La Biblioteca de Niños era la más concurrida y atractiva de cuanto he conocido; las paredes lucían imágenes arrancadas de los cuentos de hadas, mientras del techo, tan alto como se pueda imaginar, pendía un magnífico aeróstato,  representando La vuelta al mundo en 80 días de Julio Verne. El mobiliario estaba hecho en relación a la estatura de los niños, o según las teorías pedagógicas de María Montessori. De modo que el bibliotecario parecía Gulliver en Liliput y la bibliotecaria Alicia en el país de las maravillas.

Los niños iban y venían explorando tesoros escondidos en los anaqueles y haciendo chirriar mesas y sillas. Al detenerse de súbito, con la mirada encendida por la emoción, alargaban el brazo y tomaban el libro próximo a sus manos. Luego lo contemplaban de arriba a abajo, de anverso y reverso, y, cuando abrían las tapas, quedaban asombrados y  maravillados al oír las voces de los personajes que poblaban sus sueños.

Del laberinto de las páginas saltaban, uno a uno, Caperucita y el lobo, Aladino y su lámpara maravillosa, Cenicienta y su madrastra perversa, Blancanieves y los siete enanitos, la Bella Durmiente y el príncipe azul que la despierta, la Bella y la Bestia, Pipi Calzaslargas y Nils Holgersson, quien, montado a horcajadas sobre el lomo de un ganso, invitaba al lector a un viaje maravilloso a través de Suecia, para enseñarle la historia, la geografía y las costumbres de este país fascinante, donde yo mismo recorrí de sur a norte en compañía de la obra de Selma Lagerlöf.

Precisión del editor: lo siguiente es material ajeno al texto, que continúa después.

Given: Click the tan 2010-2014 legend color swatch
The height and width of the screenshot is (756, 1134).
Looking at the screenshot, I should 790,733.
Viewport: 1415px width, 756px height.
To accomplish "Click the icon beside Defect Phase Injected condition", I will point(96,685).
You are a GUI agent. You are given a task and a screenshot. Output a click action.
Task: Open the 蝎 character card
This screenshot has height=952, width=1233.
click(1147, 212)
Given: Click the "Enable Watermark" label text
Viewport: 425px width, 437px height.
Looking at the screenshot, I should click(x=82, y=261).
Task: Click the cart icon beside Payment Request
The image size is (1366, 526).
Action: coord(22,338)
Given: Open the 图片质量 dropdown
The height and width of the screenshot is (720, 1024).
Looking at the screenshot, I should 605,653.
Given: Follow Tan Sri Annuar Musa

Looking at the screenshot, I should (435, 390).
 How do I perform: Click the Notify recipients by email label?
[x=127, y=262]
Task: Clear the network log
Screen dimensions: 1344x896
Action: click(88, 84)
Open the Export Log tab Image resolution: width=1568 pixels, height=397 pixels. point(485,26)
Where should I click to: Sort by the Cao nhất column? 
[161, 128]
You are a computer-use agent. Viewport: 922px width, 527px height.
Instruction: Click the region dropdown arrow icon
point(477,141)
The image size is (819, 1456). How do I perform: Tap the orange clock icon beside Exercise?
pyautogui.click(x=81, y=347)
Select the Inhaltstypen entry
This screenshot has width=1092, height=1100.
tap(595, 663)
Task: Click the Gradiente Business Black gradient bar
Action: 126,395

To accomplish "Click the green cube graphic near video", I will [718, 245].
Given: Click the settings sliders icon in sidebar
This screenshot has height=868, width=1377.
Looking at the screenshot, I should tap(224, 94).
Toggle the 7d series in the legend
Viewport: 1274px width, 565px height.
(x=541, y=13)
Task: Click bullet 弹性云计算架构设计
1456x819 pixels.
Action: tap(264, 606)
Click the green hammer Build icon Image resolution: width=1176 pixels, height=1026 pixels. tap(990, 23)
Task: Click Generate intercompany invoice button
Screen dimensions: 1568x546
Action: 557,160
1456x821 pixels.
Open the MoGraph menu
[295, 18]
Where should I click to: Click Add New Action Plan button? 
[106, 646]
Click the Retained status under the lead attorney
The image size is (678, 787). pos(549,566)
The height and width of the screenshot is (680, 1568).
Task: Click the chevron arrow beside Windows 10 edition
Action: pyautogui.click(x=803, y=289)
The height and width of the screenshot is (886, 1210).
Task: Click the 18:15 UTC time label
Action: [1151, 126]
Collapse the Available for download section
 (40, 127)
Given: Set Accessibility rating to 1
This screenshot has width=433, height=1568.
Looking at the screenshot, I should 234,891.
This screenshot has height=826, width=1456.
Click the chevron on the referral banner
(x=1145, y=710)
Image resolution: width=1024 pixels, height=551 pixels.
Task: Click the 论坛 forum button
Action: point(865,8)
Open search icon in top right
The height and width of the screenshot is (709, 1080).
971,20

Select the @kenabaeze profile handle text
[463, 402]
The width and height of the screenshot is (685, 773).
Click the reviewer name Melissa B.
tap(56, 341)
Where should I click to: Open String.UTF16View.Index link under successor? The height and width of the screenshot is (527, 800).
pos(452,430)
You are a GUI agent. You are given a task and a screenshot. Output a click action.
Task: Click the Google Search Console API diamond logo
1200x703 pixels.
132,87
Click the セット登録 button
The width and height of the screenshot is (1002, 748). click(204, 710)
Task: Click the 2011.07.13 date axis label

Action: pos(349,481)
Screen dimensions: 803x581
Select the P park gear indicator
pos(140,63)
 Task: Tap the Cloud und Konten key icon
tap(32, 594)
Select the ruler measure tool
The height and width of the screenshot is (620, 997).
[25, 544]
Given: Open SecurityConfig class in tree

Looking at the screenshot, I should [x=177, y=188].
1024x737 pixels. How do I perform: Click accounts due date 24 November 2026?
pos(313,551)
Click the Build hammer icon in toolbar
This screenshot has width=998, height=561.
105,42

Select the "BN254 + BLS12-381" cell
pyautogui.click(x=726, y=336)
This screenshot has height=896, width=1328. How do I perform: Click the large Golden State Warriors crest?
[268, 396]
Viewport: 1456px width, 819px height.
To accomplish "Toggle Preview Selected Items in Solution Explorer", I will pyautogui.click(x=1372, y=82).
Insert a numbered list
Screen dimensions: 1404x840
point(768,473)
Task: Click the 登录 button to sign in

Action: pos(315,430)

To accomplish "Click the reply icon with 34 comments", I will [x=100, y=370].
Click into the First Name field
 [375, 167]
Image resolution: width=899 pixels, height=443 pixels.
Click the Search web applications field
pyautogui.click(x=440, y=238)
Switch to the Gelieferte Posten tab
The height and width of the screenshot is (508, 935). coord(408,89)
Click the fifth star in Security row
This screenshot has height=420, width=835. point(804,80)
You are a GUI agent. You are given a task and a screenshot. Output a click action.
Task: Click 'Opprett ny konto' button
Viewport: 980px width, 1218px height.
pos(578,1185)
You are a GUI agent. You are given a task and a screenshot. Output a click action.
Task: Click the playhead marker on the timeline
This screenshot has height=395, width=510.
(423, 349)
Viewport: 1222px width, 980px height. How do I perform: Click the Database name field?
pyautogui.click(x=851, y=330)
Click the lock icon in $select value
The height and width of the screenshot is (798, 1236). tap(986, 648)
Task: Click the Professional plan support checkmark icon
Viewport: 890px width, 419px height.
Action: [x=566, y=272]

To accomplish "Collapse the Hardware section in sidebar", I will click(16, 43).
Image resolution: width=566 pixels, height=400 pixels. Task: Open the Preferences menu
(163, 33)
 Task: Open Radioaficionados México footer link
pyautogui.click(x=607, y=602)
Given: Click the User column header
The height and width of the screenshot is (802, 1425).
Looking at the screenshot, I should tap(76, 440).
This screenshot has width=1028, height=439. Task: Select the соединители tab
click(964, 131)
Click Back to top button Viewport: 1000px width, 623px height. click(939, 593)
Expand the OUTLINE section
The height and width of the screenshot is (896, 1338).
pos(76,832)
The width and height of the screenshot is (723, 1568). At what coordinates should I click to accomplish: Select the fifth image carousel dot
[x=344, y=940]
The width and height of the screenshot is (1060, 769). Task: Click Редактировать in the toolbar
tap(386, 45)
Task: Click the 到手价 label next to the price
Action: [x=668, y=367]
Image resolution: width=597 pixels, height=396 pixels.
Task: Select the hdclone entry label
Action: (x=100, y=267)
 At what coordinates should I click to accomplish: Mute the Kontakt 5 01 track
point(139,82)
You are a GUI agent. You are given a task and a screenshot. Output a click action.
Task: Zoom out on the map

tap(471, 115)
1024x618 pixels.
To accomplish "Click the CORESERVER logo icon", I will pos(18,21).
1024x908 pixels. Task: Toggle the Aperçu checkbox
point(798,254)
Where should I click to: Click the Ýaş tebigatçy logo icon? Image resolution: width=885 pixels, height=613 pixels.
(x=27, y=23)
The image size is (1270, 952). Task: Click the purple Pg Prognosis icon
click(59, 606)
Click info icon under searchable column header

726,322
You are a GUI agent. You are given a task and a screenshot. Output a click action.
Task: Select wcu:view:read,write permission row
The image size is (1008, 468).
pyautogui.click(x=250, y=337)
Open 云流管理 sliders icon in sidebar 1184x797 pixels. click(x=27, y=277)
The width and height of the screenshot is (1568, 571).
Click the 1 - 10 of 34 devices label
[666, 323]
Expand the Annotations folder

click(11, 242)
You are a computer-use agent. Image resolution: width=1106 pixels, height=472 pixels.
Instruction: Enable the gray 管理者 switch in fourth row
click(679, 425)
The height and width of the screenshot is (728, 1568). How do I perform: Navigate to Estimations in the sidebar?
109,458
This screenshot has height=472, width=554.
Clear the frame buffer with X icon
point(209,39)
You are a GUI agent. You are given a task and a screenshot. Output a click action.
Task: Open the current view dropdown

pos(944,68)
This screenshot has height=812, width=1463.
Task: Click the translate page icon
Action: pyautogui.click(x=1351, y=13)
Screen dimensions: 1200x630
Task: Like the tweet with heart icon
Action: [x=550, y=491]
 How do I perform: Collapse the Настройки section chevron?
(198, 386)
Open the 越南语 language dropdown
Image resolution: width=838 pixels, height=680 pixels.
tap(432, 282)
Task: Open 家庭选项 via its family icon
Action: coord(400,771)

La Biblioteca de Niños, hecha de calor y cariño, me sirvió no sólo para refugiarme en el reino fantástico de los cuentos infantiles, sino también para reflexionar que, al otro lado del Océano, existen quienes viven y mueren sin aprender a leer ni escribir, y millones de niños que no tienen acceso a una sola joya de la literatura infantil.

Por lo demás, si La Biblioteca de Babel era el resumen del caos del universo, la Biblioteca de Niños era un maravilloso jardín, donde los libros parecían flores y los niños mariposas.

Autor: Víctor Montoya

Víctor Montoya es escritor, pedagogo y periodista cultural. Autor de más de una decena de libros, entre novelas, cuentos, ensayos y crónicas. Escribe para publicaciones en América Latina, Europa y Estados Unidos. Actualmente reside en Estocolmo.